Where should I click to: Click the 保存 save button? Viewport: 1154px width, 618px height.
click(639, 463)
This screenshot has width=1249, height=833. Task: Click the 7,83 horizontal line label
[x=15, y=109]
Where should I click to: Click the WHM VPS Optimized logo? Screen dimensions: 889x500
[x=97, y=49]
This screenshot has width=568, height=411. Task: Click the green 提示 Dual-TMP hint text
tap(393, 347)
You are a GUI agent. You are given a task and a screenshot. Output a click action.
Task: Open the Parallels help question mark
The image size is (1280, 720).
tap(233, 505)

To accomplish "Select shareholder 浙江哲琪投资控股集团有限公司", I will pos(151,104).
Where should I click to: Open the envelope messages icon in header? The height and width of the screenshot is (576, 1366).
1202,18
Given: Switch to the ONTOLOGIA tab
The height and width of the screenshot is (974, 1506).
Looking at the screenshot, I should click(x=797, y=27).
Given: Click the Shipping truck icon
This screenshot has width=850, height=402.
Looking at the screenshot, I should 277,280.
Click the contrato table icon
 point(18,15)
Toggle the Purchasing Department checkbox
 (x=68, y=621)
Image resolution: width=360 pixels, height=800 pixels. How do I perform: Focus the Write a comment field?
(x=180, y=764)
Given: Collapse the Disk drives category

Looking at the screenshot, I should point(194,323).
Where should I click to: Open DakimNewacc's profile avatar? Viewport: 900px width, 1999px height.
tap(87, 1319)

> WHAT IS REQUIRED
Print each entry exactly as it was written.

> SOLUTION
Where should I click to: Click the 保存 save button? Viewport: 1154px width, 618px height.
click(639, 463)
This screenshot has width=1249, height=833. Task: Click the 7,83 horizontal line label
[x=15, y=109]
Where should I click to: Click the WHM VPS Optimized logo? Screen dimensions: 889x500
[x=97, y=49]
This screenshot has width=568, height=411. Task: Click the green 提示 Dual-TMP hint text
tap(393, 347)
You are a GUI agent. You are given a task and a screenshot. Output a click action.
Task: Open the Parallels help question mark
The image size is (1280, 720).
tap(233, 505)

To accomplish "Select shareholder 浙江哲琪投资控股集团有限公司", I will pos(151,104).
Where should I click to: Open the envelope messages icon in header? The height and width of the screenshot is (576, 1366).
1202,18
Given: Switch to the ONTOLOGIA tab
The height and width of the screenshot is (974, 1506).
Looking at the screenshot, I should click(x=797, y=27).
Given: Click the Shipping truck icon
This screenshot has width=850, height=402.
Looking at the screenshot, I should 277,280.
Click the contrato table icon
 point(18,15)
Toggle the Purchasing Department checkbox
 (x=68, y=621)
Image resolution: width=360 pixels, height=800 pixels. How do I perform: Focus the Write a comment field?
(x=180, y=764)
Given: Collapse the Disk drives category

Looking at the screenshot, I should point(194,323).
Where should I click to: Open DakimNewacc's profile avatar? Viewport: 900px width, 1999px height.
tap(87, 1319)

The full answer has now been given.